We’re familiar with wraiths from The Lord of the Rings book and the movies, but how does one go about actually making a wraith?

It should probably go without saying, but I’ma have spoilers below. If spoilers for 60-something- and 40-something-year-old books and 20-something-year-old movies are an issue for you, you have been warned.

You know, wraiths – these dudes:

Still from The Fellowship of the Ring (2001)

It’s probably easier than you’d expect, but requires time, and in some cases, planning.

Ring ring ring ring ring ring ring… It’s Annatar!

(If you know who the artist is, please let me know so I can credit them)

Annatar, the Giver of Gifts, came to the elves as an ambassador of the Valar and offered his services and knowledge to the Jewel-smiths of Eregion (also called the Gwaith-i-Mírdain). Elrond, Gil-Galad, and Galadriel all thought he was super sus, but Celebrimbor and the other Jewel-smiths gladly accepted Annatar’s help. Over several hundred years, Annatar helped the Gwaith-i-Mírdain expand their already-immense crafting talents and they eventually began forging the Rings of Power. Together with Annatar they made sixteen rings of power to give to the dwarf-lords and great kings of men. Annatar then left Eregion, and Celebrimbor created three additional Rings of Power (Narya, Nenya and Vilya, the Rings of Fire, Water and Air), intended for the elves and, most importantly, untouched by Annatar.

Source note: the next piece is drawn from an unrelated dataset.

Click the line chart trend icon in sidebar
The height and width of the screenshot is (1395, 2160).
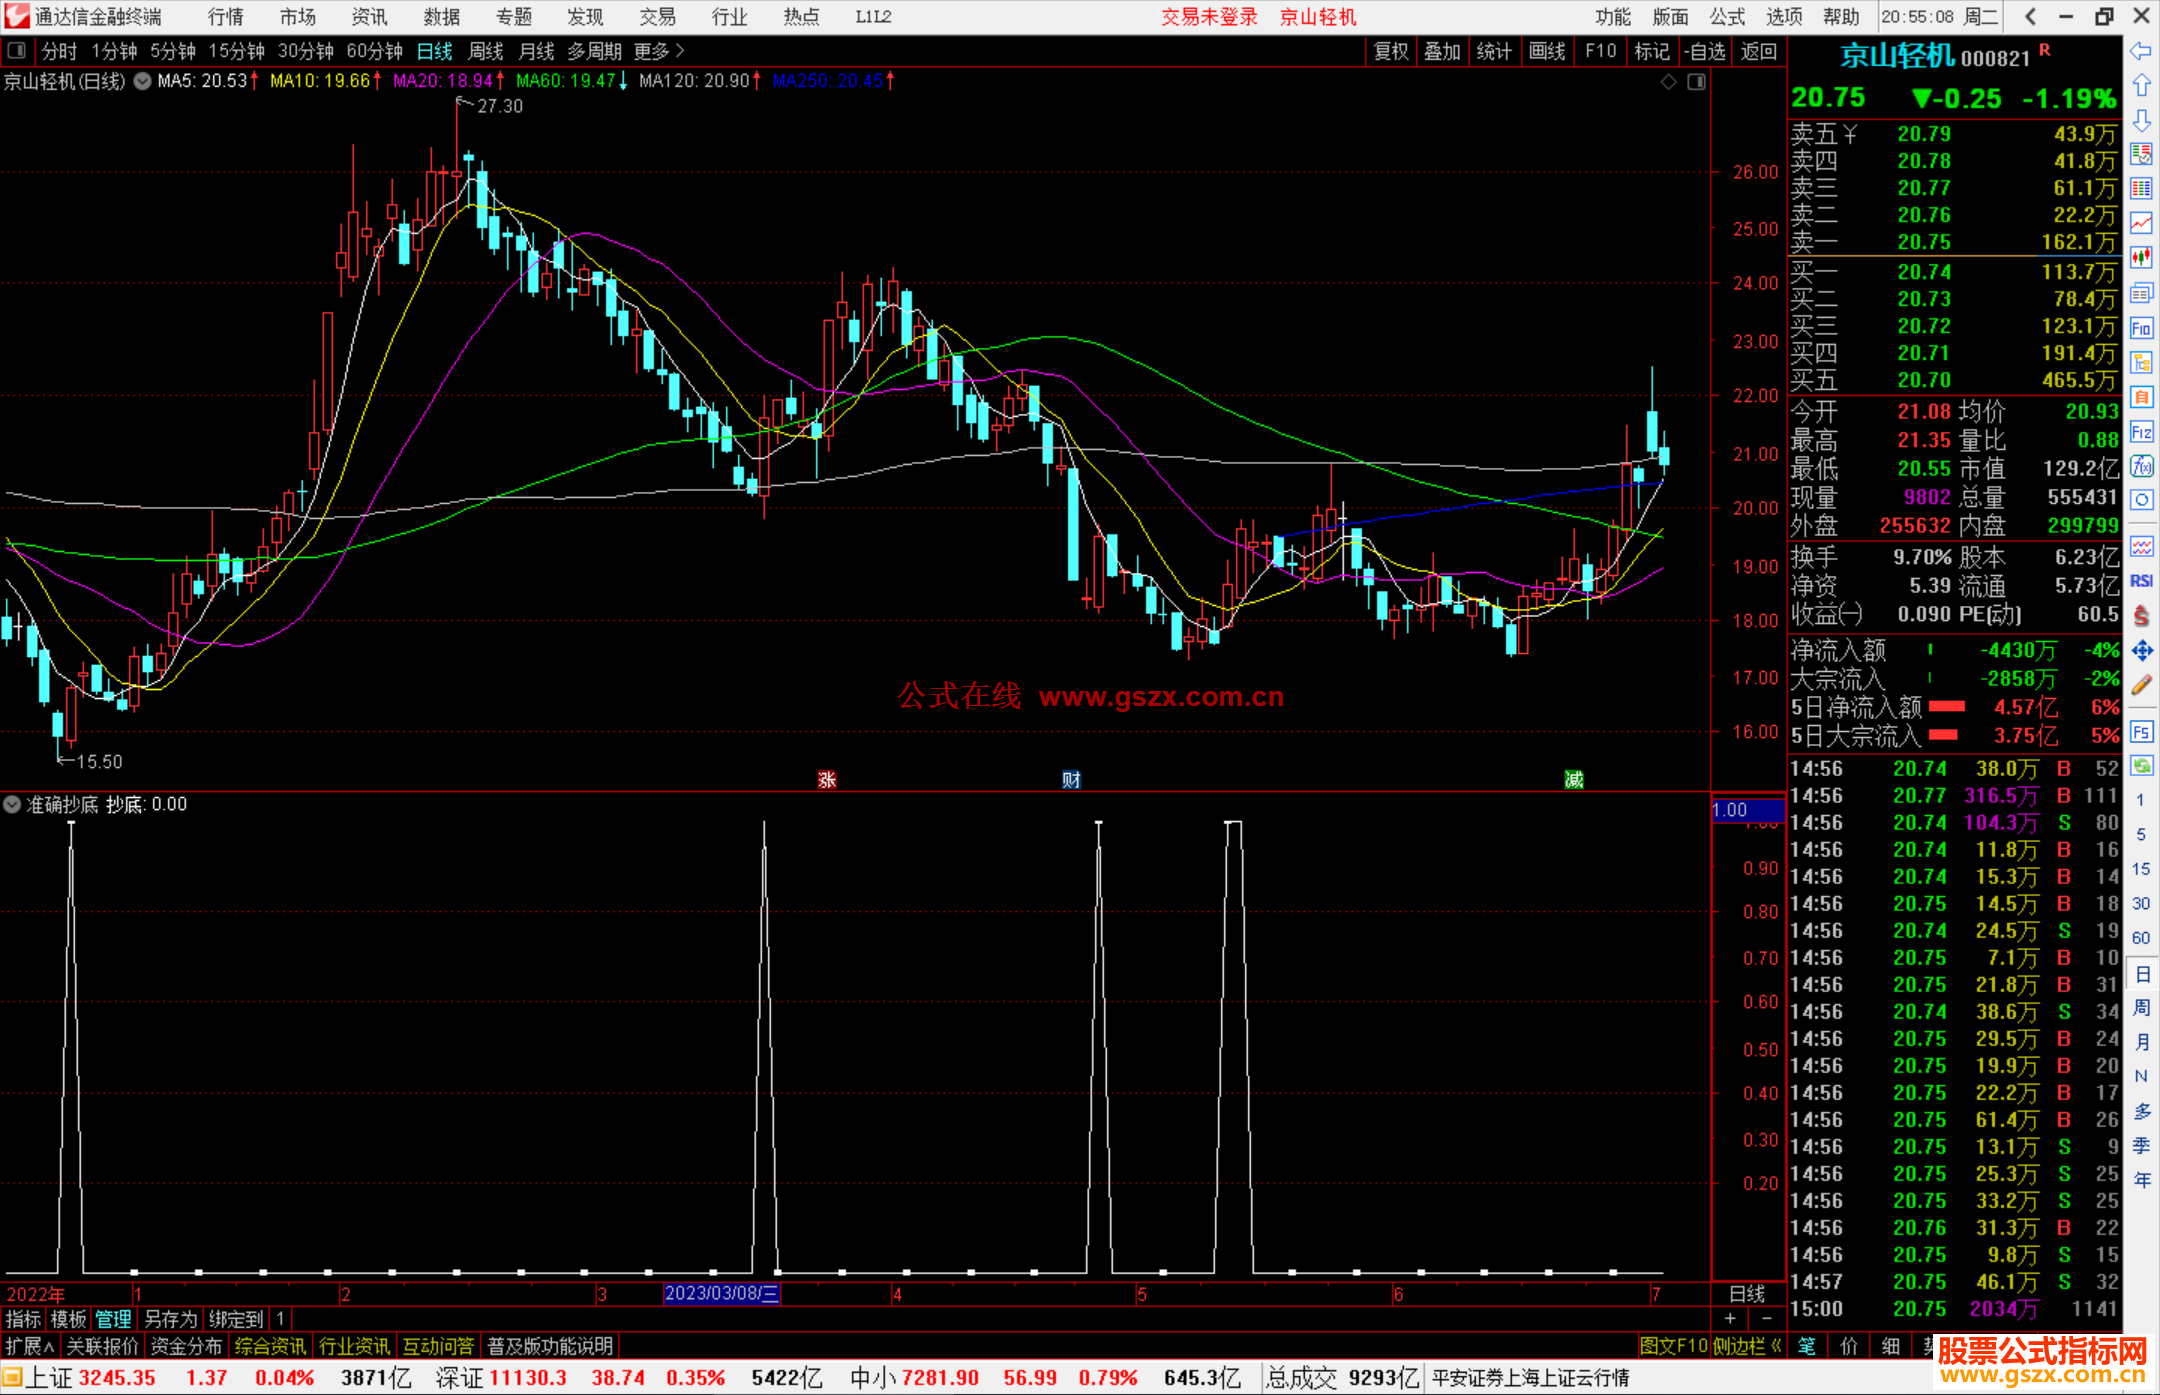(2141, 223)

Why most importantly? Well, because Annatar was actually SECRET SAURON. He had left Eregion to go forge the One Ring to bind the Rings of Power, and their wearers, to his will.

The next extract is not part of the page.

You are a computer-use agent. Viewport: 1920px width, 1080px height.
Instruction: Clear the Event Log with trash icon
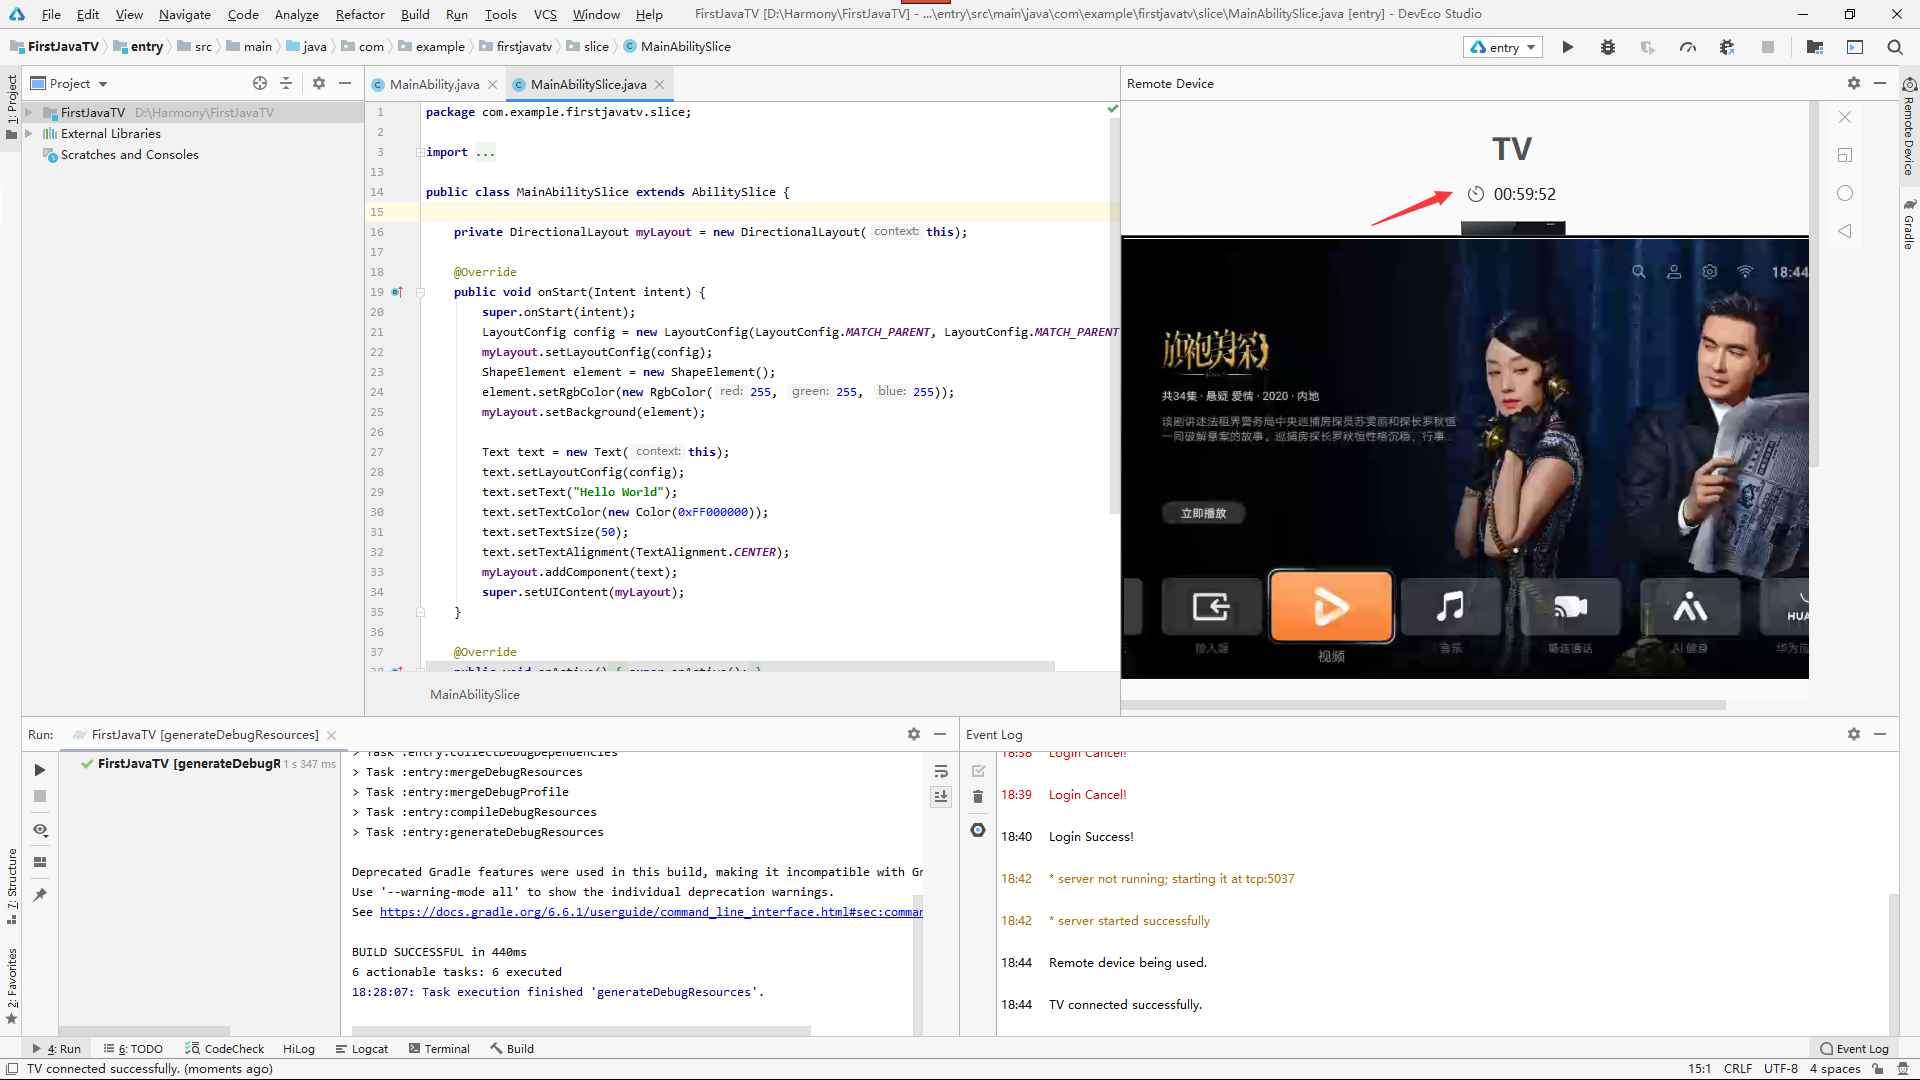(x=978, y=796)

Because the three Elven rings were forged without the corrupting influence of Annatar, the elves wearing these rings (Gil-Galad and Galadriel) realized what was going on and removed them to make sure that Sauron wouldn’t be able to somehow twist them to his will.

As far as the other rings went, they were indeed given to the dwarf-lords and kings of men. The dwarves proved to be naturally resistant to the influence of Sauron and so they were able to wear the rings without falling under his power (though they did increase their already-strong gold lust). The men who received rings, on the other hand, wore them and became fully corrupted by Sauron. They were slowly drawn permanently into the Unseen and became the ringwraiths.

Morgul bullshit

Although we only see one Morgul-knife specifically mentioned in The Lord of the Rings book, it’s possible there were more of these blades. Elrond explains that the Morgul-knife was used by the Nazgûl to poison enemies.

United Cutlery Hobbit Morgul-Blade

The knife was fashioned so that it would break off when used, leaving a shard of the knife in the wound while the rest of the weapon turned to dust. The shard would works its way to the stabbee’s heart. As the shard remained in the body, it would slowly draw that person into the Unseen, and if not removed in time, the person becomes a wraith.

Hröa vs. fëa: FIGHT!

Yet another way of creating wraiths is for Elves to stay in Middle Earth too long.

Living things exist in two parts: the fëa, or the spirit, given life by the secret fire of Illúvatar, and the hröa, or the body, made of material from Arda. Elves are bound to Arda and are not permitted to leave it. As immortals, they do not die of disease or old age, but because of the Marring of Arda by the taint of Morgoth, Elves can be slain. When an elf’s body dies, it returns to Arda, while the spirit is called to the Halls of Mandos to await his judgement and possibly be reincarnated. 

An elf’s spirit may choose to remain in Middle-earth instead of heeding the Call of Mandos, but doing so meant that they would not be given a new body, essentially turning them into wraiths. Choosing to ignore Mandos’s summons often meant that the elf’s spirit was tainted or had ill intentions, and these spirits might choose to serve Morgoth or Sauron instead of the Valar.

Due to the Marring of Arda, Elves’ bodies would also weaken over time in Middle-earth, causing their spirits to consume their bodies. This is why the Elves sail into the West, where their bodies would not be subject to this waning. 

Hence, when the Witch King called forth the Barrow-Wights, he must have been calling these elven spirits who remained in Middle Earth, as it is unlikely would have had the power to call them back from the Halls of Waiting (since Mandos calling the fëar back to the Halls was at the bidding of Manwë, the King of the Valar and of Arda).


So there you have it. If you have the right materials (or are just a lazy elf), you, too, could become a wraith!